• [ENTRIES SUPPLIED]:
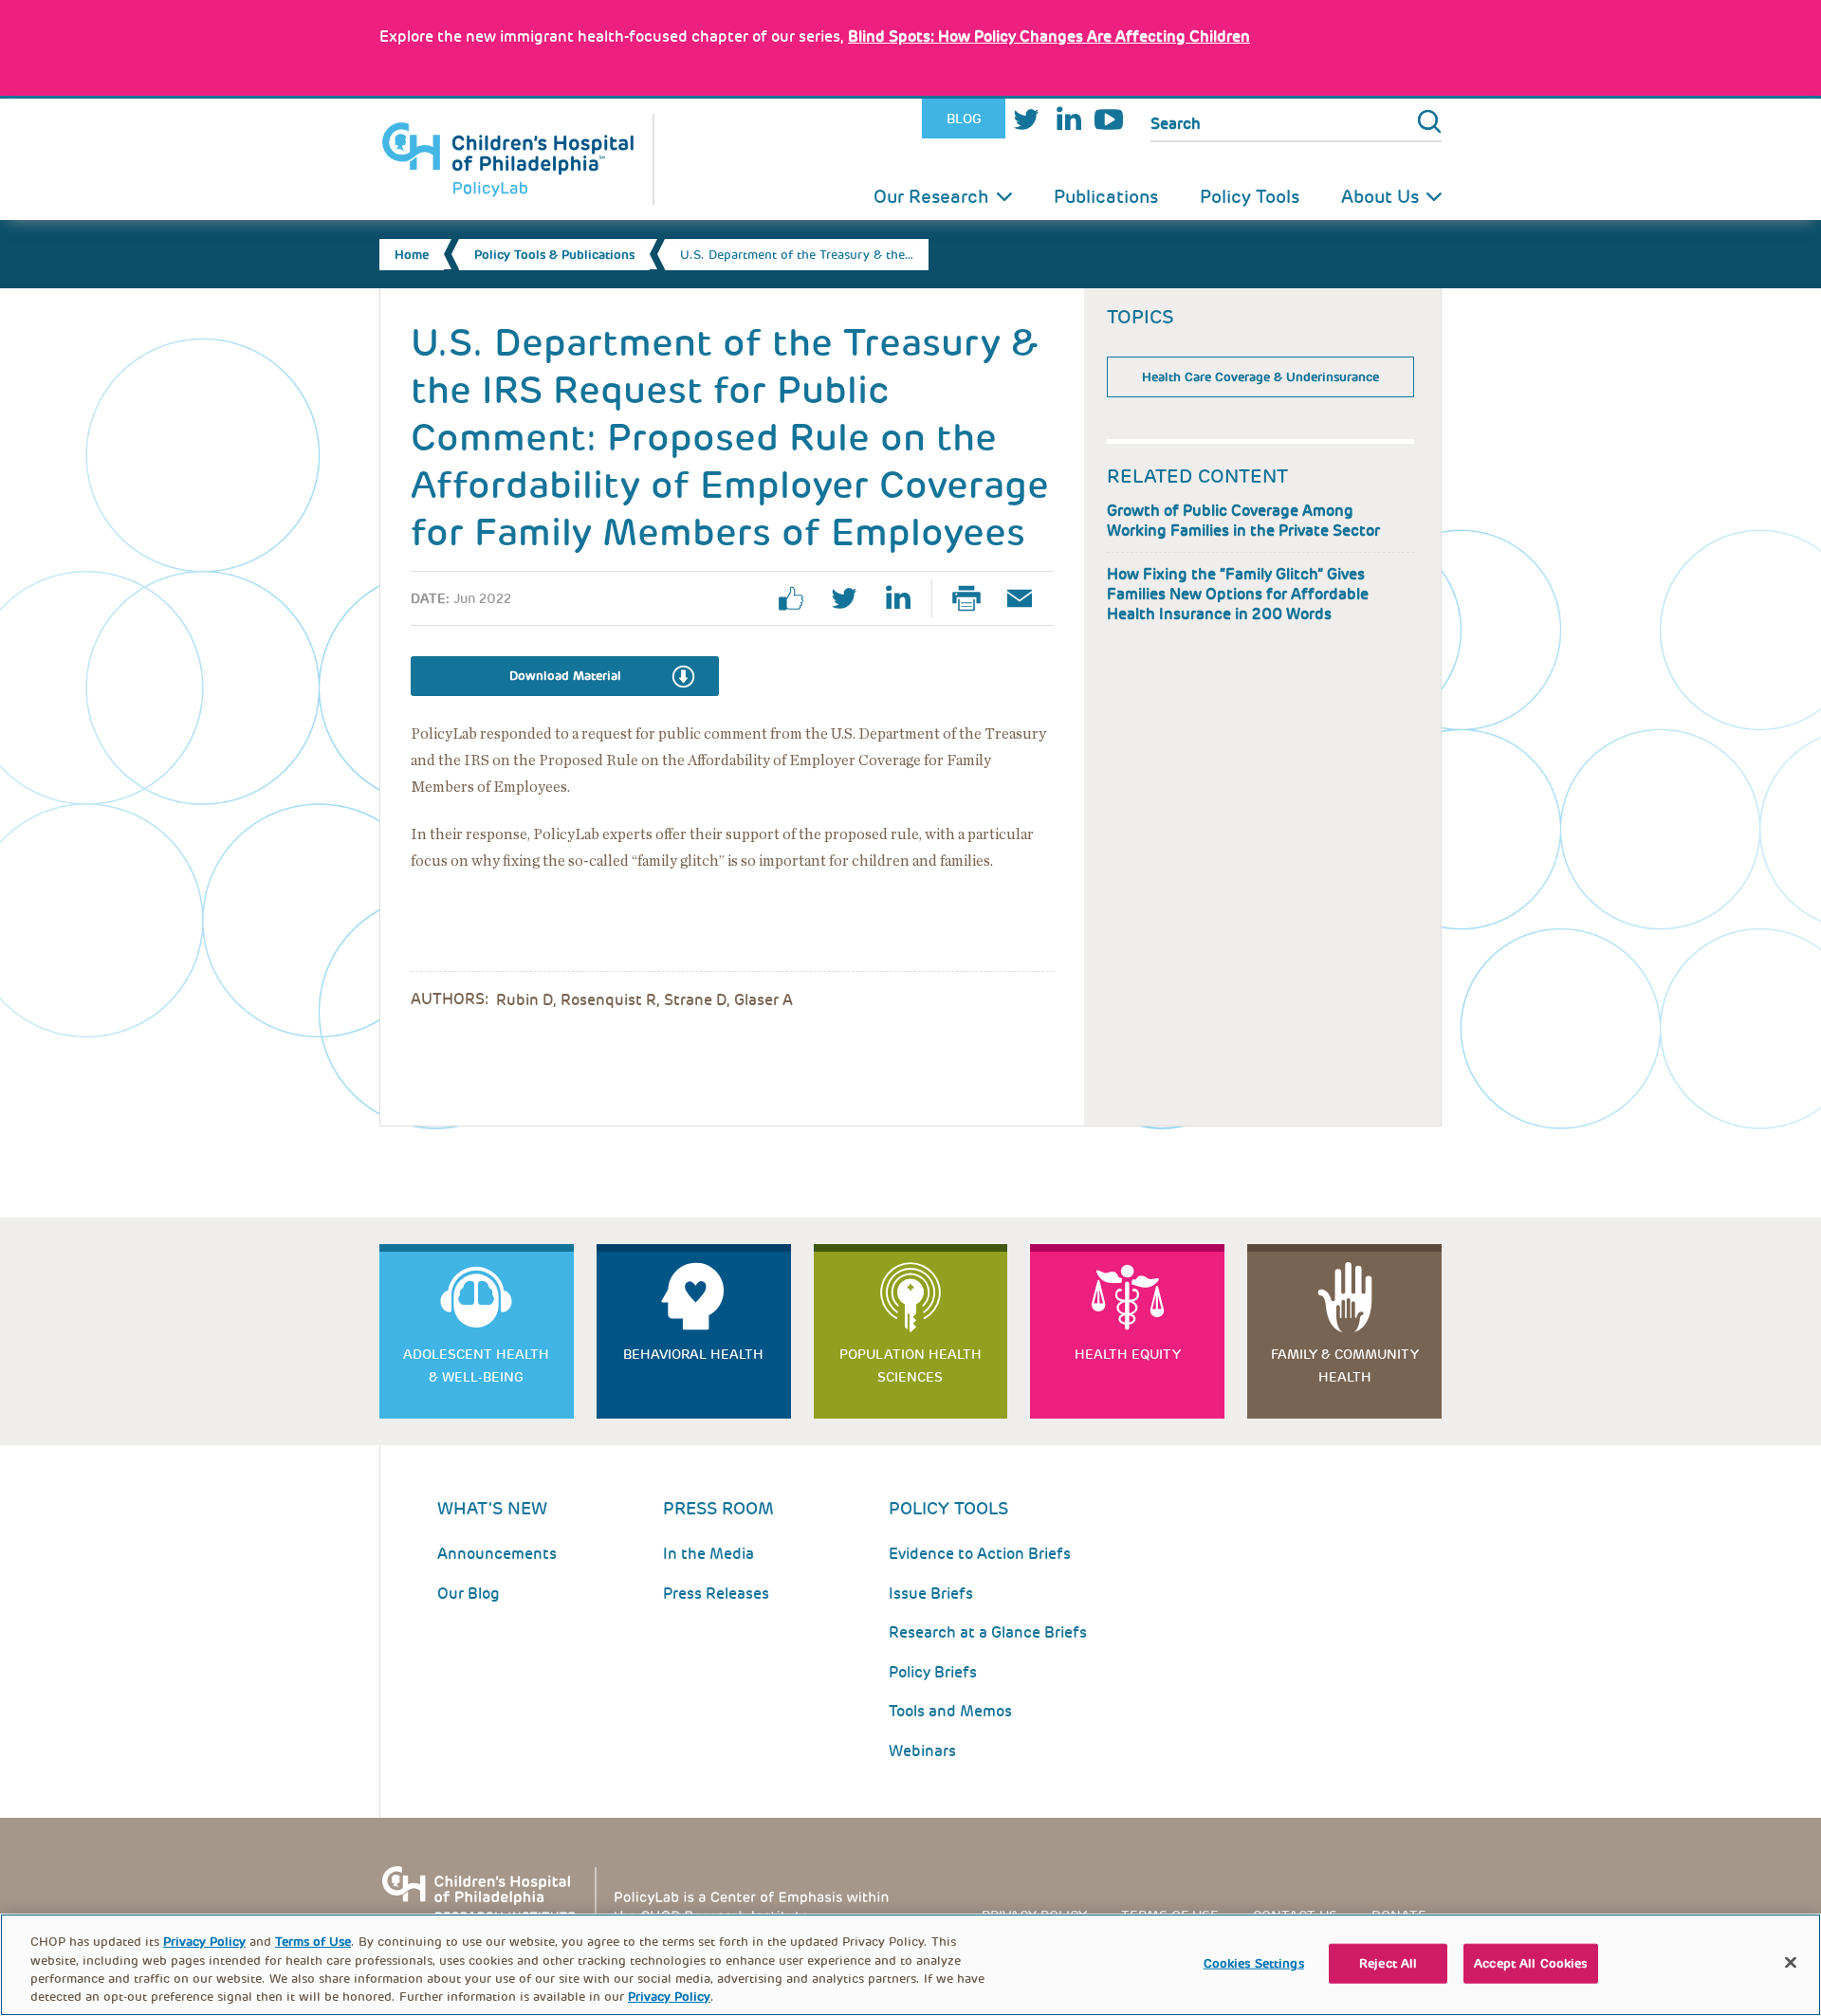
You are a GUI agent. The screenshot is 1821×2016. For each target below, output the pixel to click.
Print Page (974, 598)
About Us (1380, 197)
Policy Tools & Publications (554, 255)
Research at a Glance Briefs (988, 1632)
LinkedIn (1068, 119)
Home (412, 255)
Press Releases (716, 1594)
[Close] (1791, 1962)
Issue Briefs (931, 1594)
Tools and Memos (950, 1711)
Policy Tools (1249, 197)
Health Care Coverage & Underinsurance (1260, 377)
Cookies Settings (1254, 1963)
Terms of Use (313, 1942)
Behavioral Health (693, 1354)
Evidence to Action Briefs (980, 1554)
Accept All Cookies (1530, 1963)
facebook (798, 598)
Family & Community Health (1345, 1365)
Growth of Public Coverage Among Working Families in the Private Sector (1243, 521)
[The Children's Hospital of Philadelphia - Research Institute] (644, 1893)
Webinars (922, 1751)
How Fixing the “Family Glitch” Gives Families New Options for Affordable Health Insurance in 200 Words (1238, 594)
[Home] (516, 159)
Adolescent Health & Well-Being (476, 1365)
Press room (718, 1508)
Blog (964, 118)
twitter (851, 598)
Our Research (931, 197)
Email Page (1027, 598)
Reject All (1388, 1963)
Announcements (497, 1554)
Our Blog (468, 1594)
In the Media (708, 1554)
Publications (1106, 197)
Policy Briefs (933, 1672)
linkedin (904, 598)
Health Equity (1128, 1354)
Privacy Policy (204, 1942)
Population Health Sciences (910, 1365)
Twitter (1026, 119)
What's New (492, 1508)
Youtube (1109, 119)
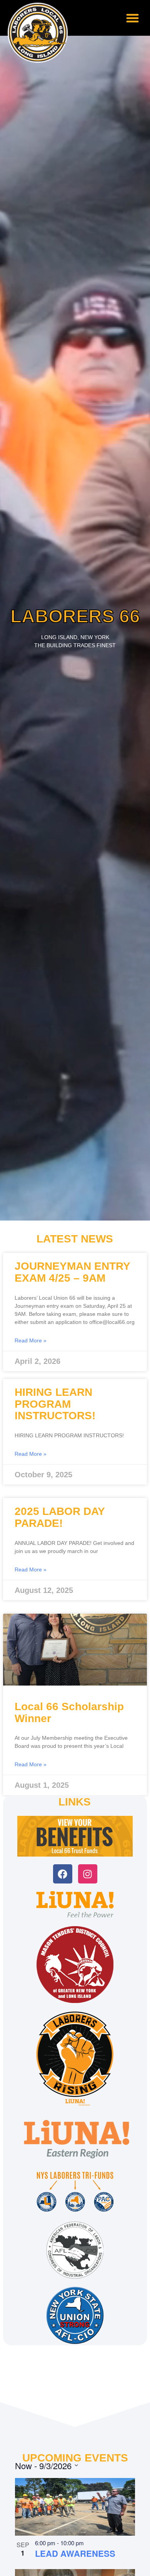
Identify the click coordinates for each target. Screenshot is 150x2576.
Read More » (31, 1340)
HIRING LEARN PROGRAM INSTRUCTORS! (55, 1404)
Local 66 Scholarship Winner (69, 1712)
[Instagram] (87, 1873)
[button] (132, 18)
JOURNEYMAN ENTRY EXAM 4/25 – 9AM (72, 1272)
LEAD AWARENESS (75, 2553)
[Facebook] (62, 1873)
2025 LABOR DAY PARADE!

• [WHAT TO WORK ON]: Take the lines from the one holding "Policy Briefs (933, 1672)" through the last line of the data above and copy them exactly, both ends included, omitting all pictures.

• [OUTPUT FOR THIS TASK]:
Policy Briefs (933, 1672)
linkedin (904, 598)
Health Equity (1128, 1354)
Privacy Policy (204, 1942)
Population Health Sciences (910, 1365)
Twitter (1026, 119)
What's New (492, 1508)
Youtube (1109, 119)
Identify the click coordinates for each target. Screenshot is 150x2576.
Read More » (31, 1340)
HIRING LEARN PROGRAM INSTRUCTORS! (55, 1404)
Local 66 Scholarship Winner (69, 1712)
[Instagram] (87, 1873)
[button] (132, 18)
JOURNEYMAN ENTRY EXAM 4/25 – 9AM (72, 1272)
LEAD AWARENESS (75, 2553)
[Facebook] (62, 1873)
2025 LABOR DAY PARADE!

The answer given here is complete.